Admiral makes two other arguments why it should not be required to make any payment under the Policy. First, it argues that the Policy terminated pre-petition, when the debtor failed to pay the retrospective premium assessed by Admiral, because the nonpayment of the retrospective premium was a material breach of the Policy.
This argument flies in the face of the language of the Policy, which provides, at Section A, that Admiral "may cancel this policy by mailing or delivering to [Grace] written notice of cancellation at least . . . 10 days before the effective date of cancellation for the nonpayment of premium, or . . . 30 days before the effective date of cancellation if we cancel for any other reason." Thus, the Policy, by its terms, did not terminate automatically. Even in the case of nonpayment of a premium, written notice of cancellation was required in order to terminate the Policy. Admiral does not contend that any cancellation in accordance with this notice provision occurred pre-petition. This argument is therefore rejected.
Admiral also argues that it is relieved from liability because the debtor breached the Policy's cooperation clause by entering into stipulations with certain personal injury plaintiffs to modify the automatic stay to permit their personal injury actions to go forward, where those plaintiffs agreed to limit their recovery to available insurance. This argument too *405 must fail. The automatic stay does not shield issuers of liability insurance policies from making payments which would otherwise be due under the policy by reason of the insured's bankruptcy. The purpose of the automatic stay is to protect property of the estate from being seized by individual creditors, so that assets will be available for proper distribution to the creditor body. In re New Era, Inc., 135 F.3d 1206, 1210 (7th Cir.1998) ("Nor would [the debtor's insurer] have had standing to submit even a timely opposition to the lifting of the stay, since the stay is for the protection of the debtor and its creditors"). Where, as here, the plaintiffs have agreed that they will not seek any recovery from estate assets, there is no basis for continuing the automatic stay. Put differently, where a plaintiff seeks relief from the stay to pursue a claim in another forum, the interests or desires of the insurance company which provides coverage of the claim are not considered in determining whether the stay should be lifted. See In re Sonnax Industries, Inc., 907 F.2d 1280 (2d Cir.1990) (setting forth the factors to be considered in determining whether to modify the automatic stay to permit an action against the debtor to proceed in another forum). Under these circumstances, a failure by the debtor to inform Admiral that it had stipulated to permit these actions to go forward in state court cannot constitute a failure to "cooperate . . . in the investigation or settlement of the claim or defense against the `suit'."

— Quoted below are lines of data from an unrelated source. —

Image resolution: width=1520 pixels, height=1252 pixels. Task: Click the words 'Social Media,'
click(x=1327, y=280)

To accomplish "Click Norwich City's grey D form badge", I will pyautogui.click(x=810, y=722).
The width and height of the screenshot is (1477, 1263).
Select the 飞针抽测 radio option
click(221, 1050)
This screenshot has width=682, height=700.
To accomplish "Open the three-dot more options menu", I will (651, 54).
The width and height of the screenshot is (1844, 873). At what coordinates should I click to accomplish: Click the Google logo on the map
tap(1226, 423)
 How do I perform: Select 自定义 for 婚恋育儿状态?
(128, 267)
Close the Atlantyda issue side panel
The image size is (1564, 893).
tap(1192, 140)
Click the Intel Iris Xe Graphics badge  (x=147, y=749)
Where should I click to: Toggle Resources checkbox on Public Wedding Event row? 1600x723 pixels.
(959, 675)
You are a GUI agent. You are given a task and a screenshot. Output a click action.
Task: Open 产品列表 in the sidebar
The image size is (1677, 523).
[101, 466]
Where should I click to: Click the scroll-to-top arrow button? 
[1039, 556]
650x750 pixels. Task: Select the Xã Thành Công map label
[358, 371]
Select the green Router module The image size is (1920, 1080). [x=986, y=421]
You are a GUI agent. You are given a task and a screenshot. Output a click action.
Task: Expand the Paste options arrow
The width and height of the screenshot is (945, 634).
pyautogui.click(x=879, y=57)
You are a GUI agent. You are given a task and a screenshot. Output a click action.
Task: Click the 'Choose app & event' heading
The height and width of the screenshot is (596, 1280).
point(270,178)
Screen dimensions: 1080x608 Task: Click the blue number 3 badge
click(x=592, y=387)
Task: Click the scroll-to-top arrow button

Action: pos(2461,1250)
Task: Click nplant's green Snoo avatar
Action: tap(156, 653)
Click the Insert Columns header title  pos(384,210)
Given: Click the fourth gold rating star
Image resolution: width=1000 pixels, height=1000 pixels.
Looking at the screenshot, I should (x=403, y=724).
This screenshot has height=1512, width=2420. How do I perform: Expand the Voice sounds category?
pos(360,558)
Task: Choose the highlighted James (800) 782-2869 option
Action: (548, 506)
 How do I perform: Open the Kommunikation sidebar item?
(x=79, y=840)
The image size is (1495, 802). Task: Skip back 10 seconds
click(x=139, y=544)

Admiral also argues that the debtor breached the cooperation clause by failing to notify it of a claim by one Marquette Norman which allegedly arose within the policy period. The debtor asserts that this claim is covered by a policy issued by another insurer, Zurich, which is defending the action, and has submitted a letter from that insurer stating that it is taking responsibility for the defense of the action. Accordingly, this does not provide any basis for denying Grace's summary judgment motion.
For all of the foregoing reasons, Admiral's motion for summary judgment is denied, and Grace's motion for summary judgment is granted. Grace is directed to settle an appropriate order.